On May 15th, the Arab community commemorated the 60th anniversary of the Nakba ( the "catastrophe"), which recalls the exodus of Palestinian refugees after the creation of the state of Israel, on May 14th, 1948. A sad day of remembrance for more than four and a half million Palestinian refugees that today, 60 years later, dream of returning to their homes.

The declaration of independence of the State of Israel, the afternoon of May 14 th, 1948, marked the outbreak of a war in which the armies of Egypt, Syria, Lebanon, Jordan and Iraq invaded the newly created Hebrew state. The armed conflict would last for 15 months after which the Israeli army remained reinforced after concluding armistice with their opponents and achieving a 25% more territory than anticipated in the Partition Plan for Palestine established by the United Nations.

But beyond the damage and deaths caused by the conflict, the military confrontation marked the mass exodus of hundreds of thousands of Palestinians forced to leave their homeland to seek a home in another country. Leaving aside the many interpretations on the causes of this fact –some of them attributed the exodus to calls from Arab leaders to the Palestinians to flee before the outbreak of war, others to the rejection of the Arab population of the Partition Plan of Palestine; other, to the pressure of Jewish authorities to eliminate the Arab presence in the Palestinian-Israeli state- reality shows that approximately 700,000 people were forced to flee their homes.

The troubled history of the region, which would be sprinkled over the following decades by new armed conflicts, such as the Six-Day War in 1967, in which some 300,000 additional people were forced to take refuge, would only exacerbate the magnitude of the tragedy involving the continued displacement of people fleeing the climate of violence that was lived in the region.

Today, international organizations and especially the UN Relief Works Agency for Palestine Refugees in the Near East (UNRWA) estimate at about four million and a half the number of Palestinian refugees established in different countries in the region. However, this figure should be added to all those who, by not receiving the assistance of the UNRWA, are not counted, but they represent Palestinian refugee population. Thus, according to the more ambitious estimations the total number of Palestinian refugees could reach nine million.

Quantitative questions left aside, the international community in general (and especially the Arab world), and the Middle East region, particularly, face the issue of Palestinian refugees as one of the biggest challenges when it comes to promoting a fairer and more peaceful international society. And this, for a variety of reasons.

Firstly, because the situation faced by the Palestinian refugee population is characterized by the absence of dignity, the precariousness and the lack of expectations. Indeed, the UNRWA provides education, health care, humanitarian aid and social services in Jordan, Lebanon, Syria, the West Bank and Gaza Strip. But these are basic services within the work of an agency that, despite the "perennial" character of its performance, was born with a provisional nature which still holds. Moreover, the agency's mandate is limited: it is limited to the field of humanitarian action, and can not offer representation to refugees or provide the essential legal protection that the United Nations High Commissioner for Refugees (UNHCR) is providing to other refugees.
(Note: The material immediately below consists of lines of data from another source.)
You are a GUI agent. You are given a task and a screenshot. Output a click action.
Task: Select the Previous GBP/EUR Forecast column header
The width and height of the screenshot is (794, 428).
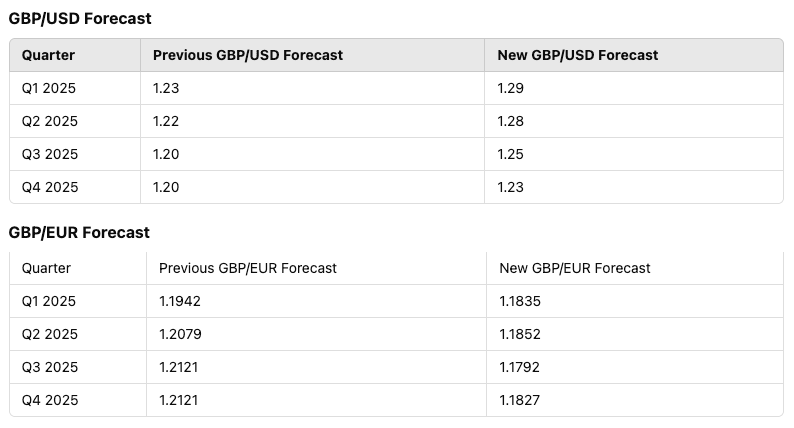click(x=248, y=268)
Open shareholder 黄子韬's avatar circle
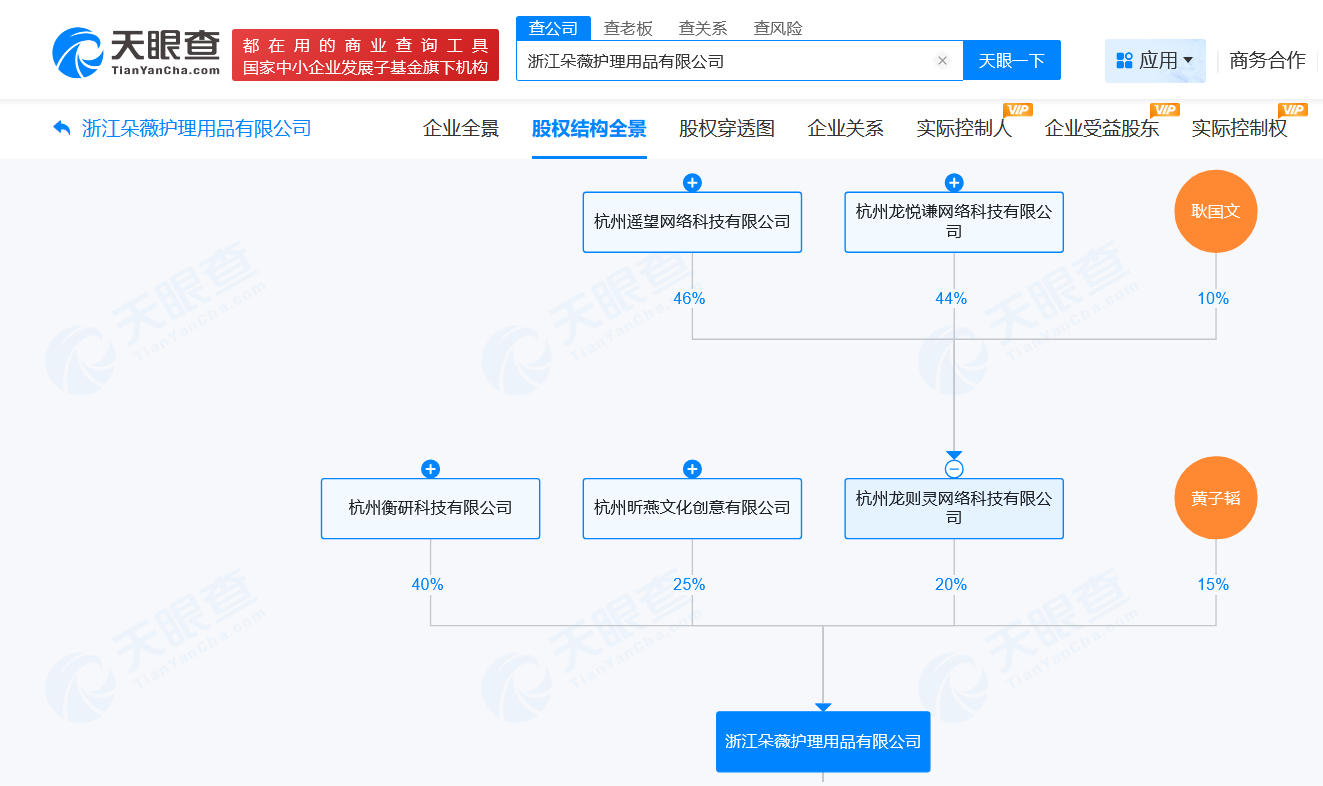The image size is (1323, 786). [x=1215, y=498]
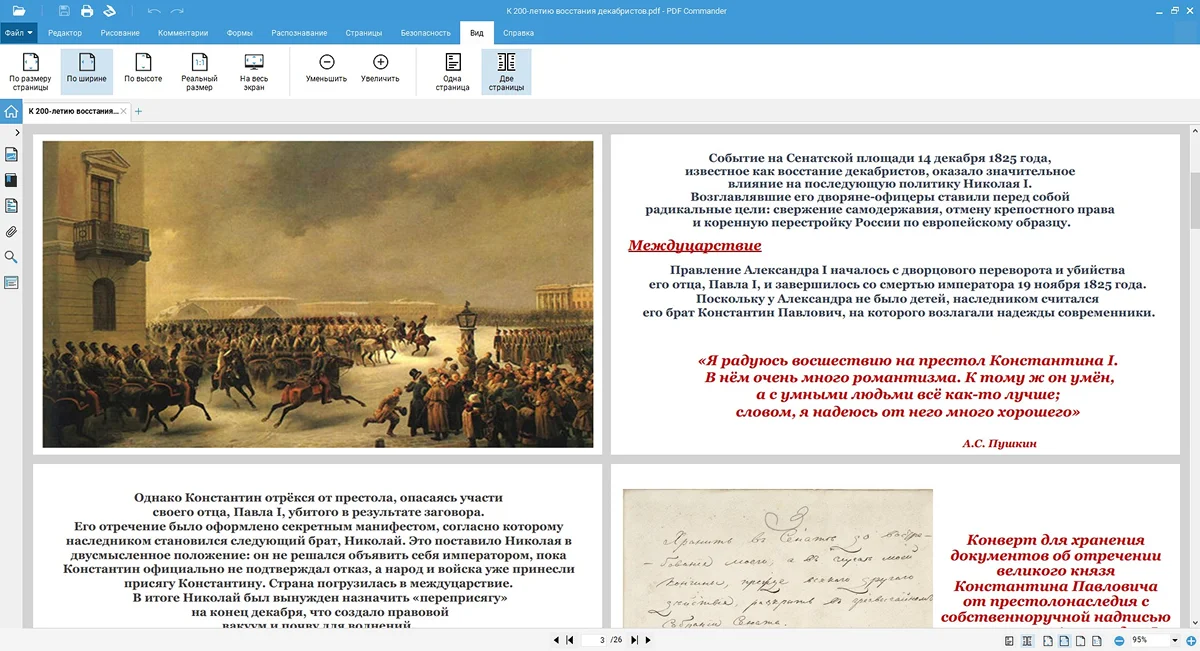Click 'На весь экран' button
This screenshot has width=1200, height=651.
254,71
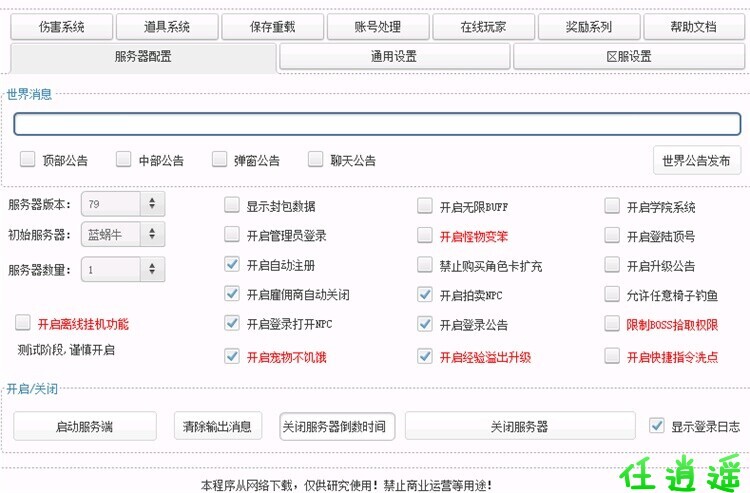
Task: Expand the 初始服务器 dropdown
Action: (151, 236)
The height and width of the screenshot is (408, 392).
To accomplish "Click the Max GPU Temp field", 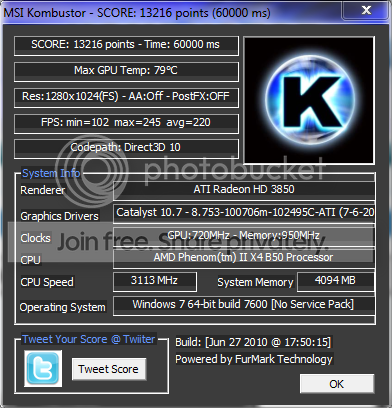I will pyautogui.click(x=126, y=72).

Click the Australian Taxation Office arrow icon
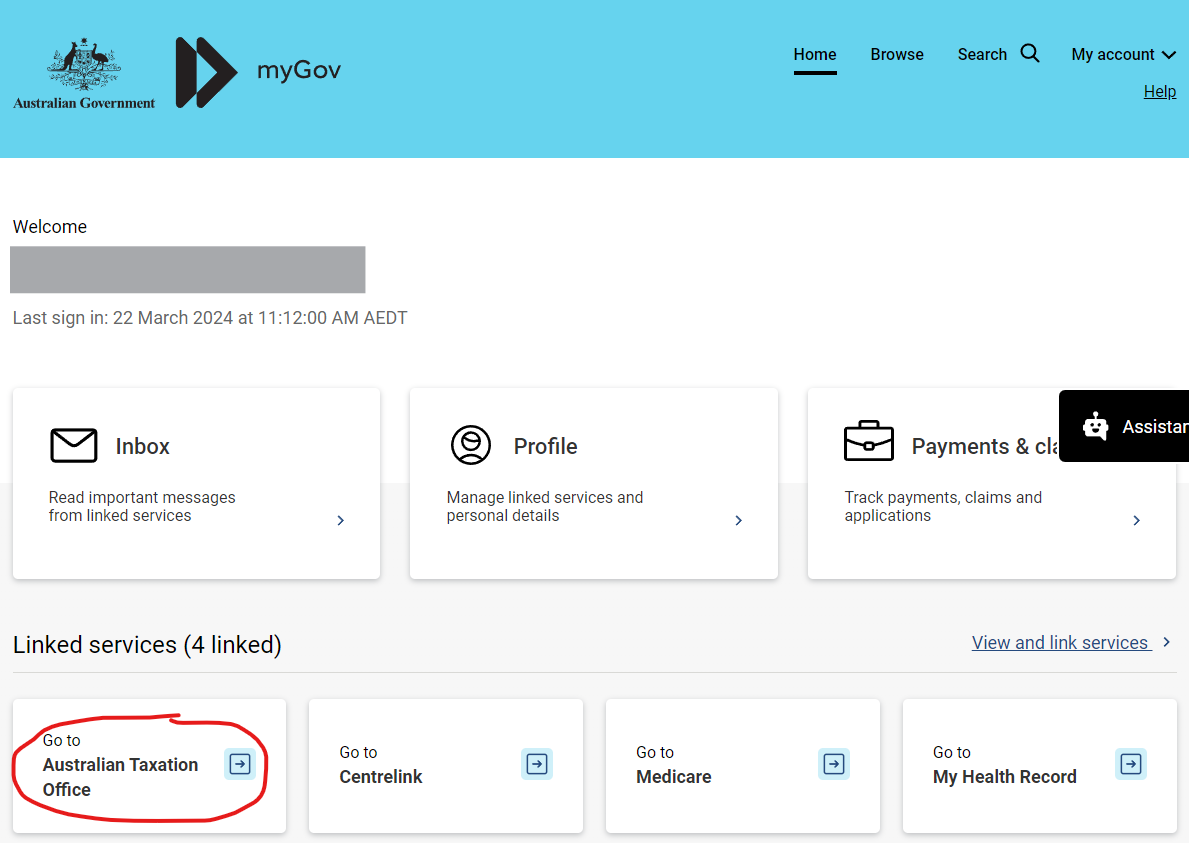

Secondly, because the standards of living of Palestinian refugees don’t allow their free development. Taking the example of Lebanon, the Palestinian refugee population is prohibited from working in more than 70 professions, does not have any representation, and does not enjoy social or economic rights. All this takes place in a difficult political context in which the Palestinian people is seen as a serious threat to the fragile balance of power in the country of cedars, as we have already seen.

And finally, because the issue of Palestinian refugees combine two issues of relevance. On the one hand, the right of each and every one of the refugees to return to their places of origin, as set out in numerous legal documents (for example, in art. 13 of the Universal Declaration of Human Rights, and in art. 12 of the International Pact on Civil and Political Rights), as well as in Resolution 194 (III) of the United Nations General Assembly, which "resolves that the refugees wishing to return to their homes and live in peace with its neighbours, should be permitted to do so at the earliest practicable date"(paragraph 11).

On the other hand, due to the importance of the refugee issue in an eventual peace negotiation in the context of Israeli-Palestinian conflict. There is no doubt that any solution to the conflict must collect a reliable and lasting resolution to the refugee problem.

Therefore, taking the 60 anniversary of the "catastrophe" as a stimulus to lay the foundations for a genuine and sustainable solution to the refugee issue, the Movement for Peace -MPDL- claims from governments and international organizations to carry out the necessary policies and efforts needed to launch initiatives aimed at ending the structural situation of violence prevailing in the region.

A kind of violence whose victims are millions of Palestinian refugees. Four generations of people who, day after day, wait for the world to decide their fate once and for all. It is time that the international community heal a wound, the Palestinian refugees’ wound, which slowly bled us all.